→ Passage provided
▬▬▬▬▬▬▬▬▬▬

PENCIL [3, 4] is another generic DSL IR and automatic optimization framework which uses a polyhedral representation internally. It is a subset of C99 with additional constructs to help parallelizing compilers perform more accurate static analyses, and as a result generate more efficient code. The Pluto [9] automatic scheduling algorithm used within PENCIL can be integrated seamlessly in Tiramisu on top of the first layer. The main difference between PENCIL and Tiramisu is that Tiramisu separates computation, schedule, and data layout. In contrast, the PENCIL IR is a subset of C99 with arrays, scalar variables, etc. and thus successful parallelization and optimization sometimes requires data-layout transformations such as expansion and privatization which are not necessary in Tiramisu.
CHiLL [13, 27] is a polyhedral based compiler framework for Fortran that allows users to express a composition of highlevel transformations such as tiling and unrolling, which the system performs, freeing users from having to implement them. URUK [24] is a similar framework that also uses a polyhedral representation. Other systems such as POET [61] parametrize loop transformations with a language-agnostic, purely-syntactic transformation system. These frameworks require working with concrete data layouts, in contrast to Tiramisu that does not have a concrete data layout in its first layer.
Darkroom [29] is a language and compiler for image processing pipelines. Darkoom compiles the input programs into optimized line-buffered pipelines (it relies on an ILP solver to optimally schedule the pipelines), and then synthesizes them for ASIC, FPGA, or CPU. Similarly, [47] presents an extension to Halide to hardware accelerate applications on FPGA. The authors implemented additional scheduling commands to define and control the code generated for FPGA. These works are designed for image processing applications only, while Tiramisu with FROST can support also other types of computations (e.g. linear algebra).
Data-layout Transformation
Techniques such as scalar and array expansion remove false dependencies, enabling loop nest transformation and parallelization [22, 34] . Expansion increases dimensionality to create private copies of data for each loop iteration. In Tiramisu, computations are single assignment, and thus are fully expanded, obviating the need for privatization.
A family of array contraction techniques attempts to reduce the memory footprint without constraining loop nest transformations [19, 37, 48] : the compiler performs a maximal expansion before applying loop transformations, and then attempts to contract the expanded arrays. Tiramisu simplifies this process, since maximal expansion is not needed. This is similar to Halide [49] where computations are mapped , , by default to fully expanded arrays and then a compiler pass performs storage folding to contract arrays.

▬▬▬▬▬▬▬▬▬▬

→ Work to complete
1. Print the compiler frameworks passage word for word, starting at "A family of" and ending at "to contract arrays.".
2. List every hardware target that the compiler frameworks passage says Darkroom synthesizes its pipelines for.
3. According to the compiler frameworks passage, which programming language is CHiLL a compiler framework for?

→ Information provided

▬▬▬▬▬▬▬▬▬▬

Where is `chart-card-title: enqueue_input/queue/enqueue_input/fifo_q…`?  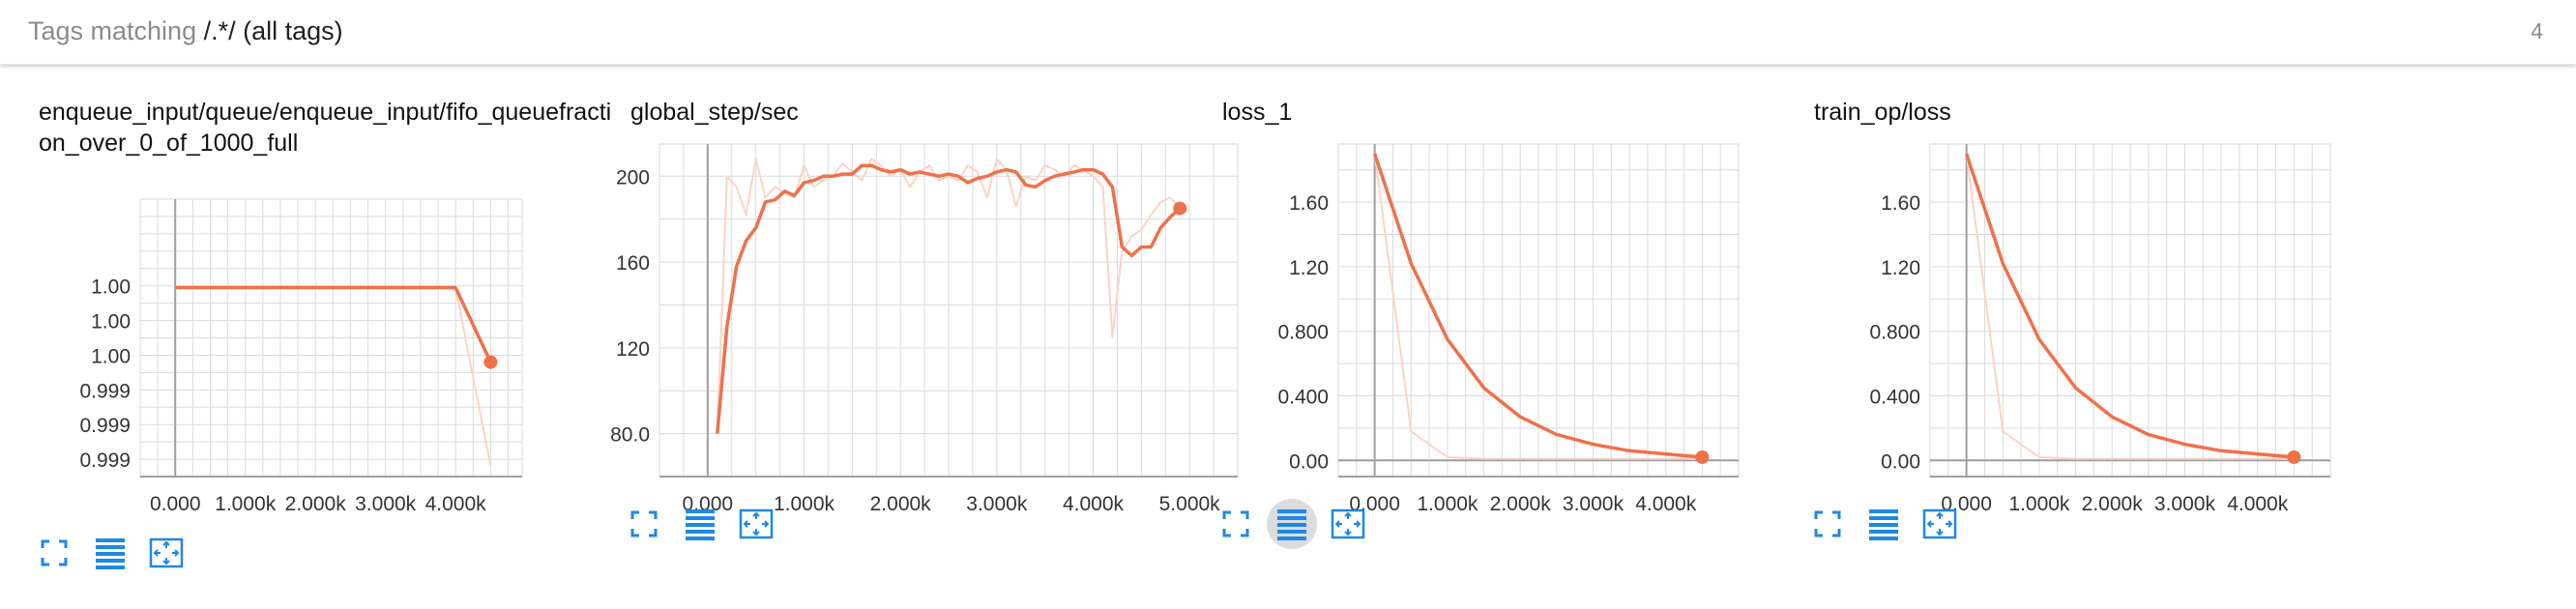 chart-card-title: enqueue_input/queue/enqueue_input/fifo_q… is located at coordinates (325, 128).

▬▬▬▬▬▬▬▬▬▬

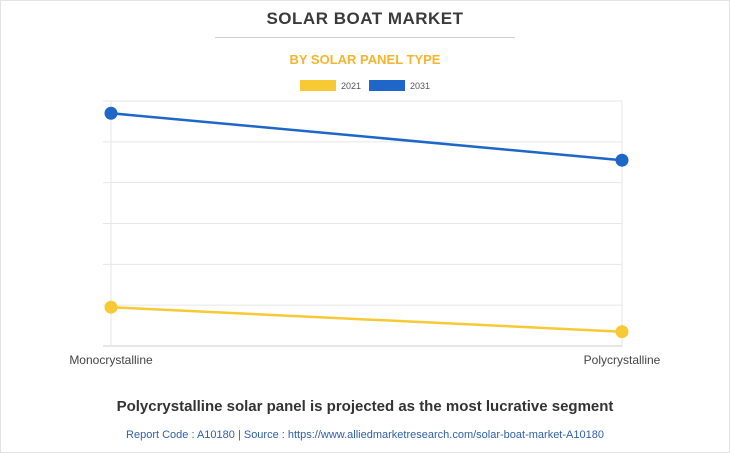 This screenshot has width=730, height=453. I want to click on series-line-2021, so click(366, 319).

▬▬▬▬▬▬▬▬▬▬

→ Answer set
1.
A family of array contraction techniques attempts to reduce the memory footprint without constraining loop nest transformations [19, 37, 48] : the compiler performs a maximal expansion before applying loop transformations, and then attempts to contract the expanded arrays. Tiramisu simplifies this process, since maximal expansion is not needed. This is similar to Halide [49] where computations are mapped , , by default to fully expanded arrays and then a compiler pass performs storage folding to contract arrays.

2.
ASIC
FPGA
CPU

3. Fortran